Saturday, November 22, 2008

Quantum of Solace

By Karen Ballard/Sony Pictures

Alert: Before you continue any further, this post contains spoilers!

A few days ago the Washington Post ran a photograph of Daniel Craig as James Bond with a caption that ran something like this - "We have no good reason to run this photograph on this page, but jeez, just look at the guy!"

And look at him a lot of people did. The movie raked in $70 million in its first weekend in the US.
I'm not a James Bond connoisseur, so I don't know all the nit-picky things I'm supposed to be missing (I do know that the vodka line, the "Bond, James Bond" line and Q have gone AWOL, but that's about it) that die hard Bond fans keep a track of, but I can say that I enjoy the Daniel Craig versions far better. Better than even the Pierce Brosnan ones.

Quantum of Solace (QoS) begins where Casino Royale left off, with the capture of the man Bond thinks has the answers to the question of why Vesper, his love interest in Casino Royale, betrayed him. The car chase along a coastal road leading up to a dungeon in Siena, Italy is thrilling, yes, but more bruising than usual Bond fare, as are the multiple fights that dot the movie. The energy in this movie is barely contained within the movie screen. The camera, the music and the actors vie with each other to stay ahead of the other two. Bond gets more than just the shoulder pads of his suit dusty - by the end of the movie he's had a bloodied nose, myriad nicks and cuts on his face, biceps and chest (this Bond shows a lot more skin than his women), and at least three men have died at his hands.
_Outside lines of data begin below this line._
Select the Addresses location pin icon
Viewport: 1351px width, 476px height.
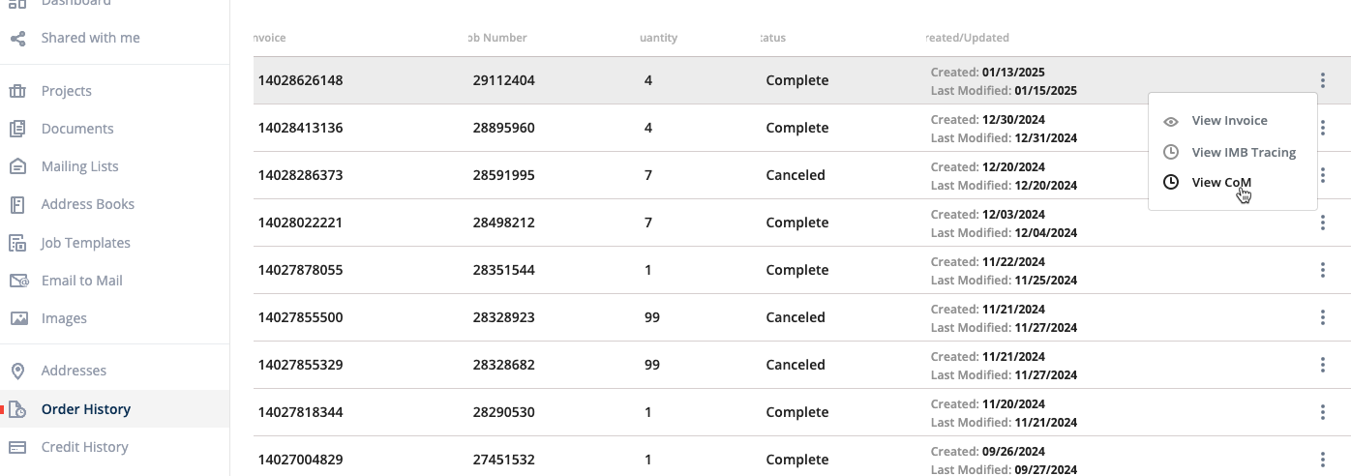pos(17,371)
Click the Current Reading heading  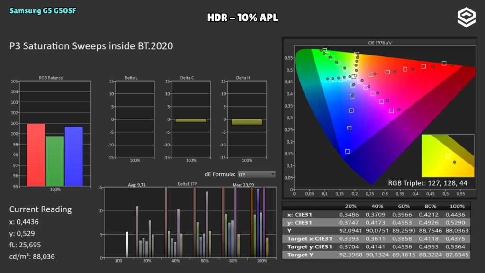click(x=41, y=209)
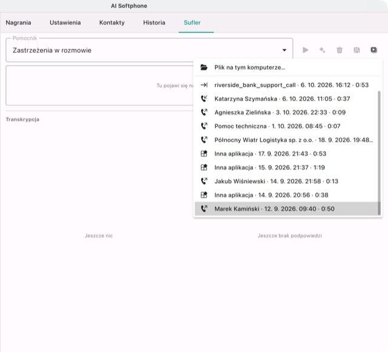Image resolution: width=388 pixels, height=352 pixels.
Task: Open the Ustawienia tab
Action: [65, 23]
Bond engages in relentless pursuit of violence frequently channeling Terminator and Bourne, which is why it is all the more breathtaking when he pauses to show some heart (as when his ex-colleague, Mathis, lies dying in his arms). The moment passes in a flash, however, once Mathis actually dies. Bonds dumps the body in a trash collector nearby and appropriates the cash in Mathis' wallet.

There are a couple of funny lines in the movie, but not the usual, erudite, smart-alecky ones that you might expect from say Roger Moore.

What was jarring, though, was the role of the CIA. It took at few minutes to digest the fact that the CIA was with the bad guys and to realign the alliances in my head. And there was no indication that the CIA characters sincerely believed in the larger good of their actions, as is a common justification for American excesses (A Few Good Men, Body of Lies (another excellent movie)). Out and out cynicism seemed to be the flavor of the day.

Early last week, a couple of days after I watched this movie, the Daily Dish had linked to Juan Cole's review of QoS. Cole give us context and sets up the politics of the movie beautifully.

But this Bond film is explicit that the United States under Bush has become the bad guy, that US intelligence is in league with rogue mercenaries and brutal, rapist-generals who plot coups against elected governments.

[...]

Craig's Bond is an intimation of the sort of Britain that could have been, if Tony Blair had stood up to Bush and refused to be dragged into an illegal war of choice, and into other actions and policies that profoundly contradicted the principles on which the Labour Party had been founded...
The politics of the movie aside (although it is very intriguing) QoS is and out-and-out thriller and the movie does not suffer from the brooding presence of two very beautiful, very angry people bent on payback. In short, go see it.
******
Updated:
to add a link to the official Bond site and to say that the Alicia Keys/Jack White theme song is awesome!

4 comments:

choxbox said...

Haven't watched QoS yet but went ahead and read your review. Don't like the Craig guy much but think I'll give it a shot.

iamyuva said...

i did like the movie.. but its to far out of bond movie. no gadgets..1gal and 1kiss.. its so not bond movie.

but i heard gadgets are coming in next one.

Sujatha said...

Chox, let me know what you think!

Yuva, I missed the gadgets too, but I did not miss John Cleese. Basically this movie was too serious.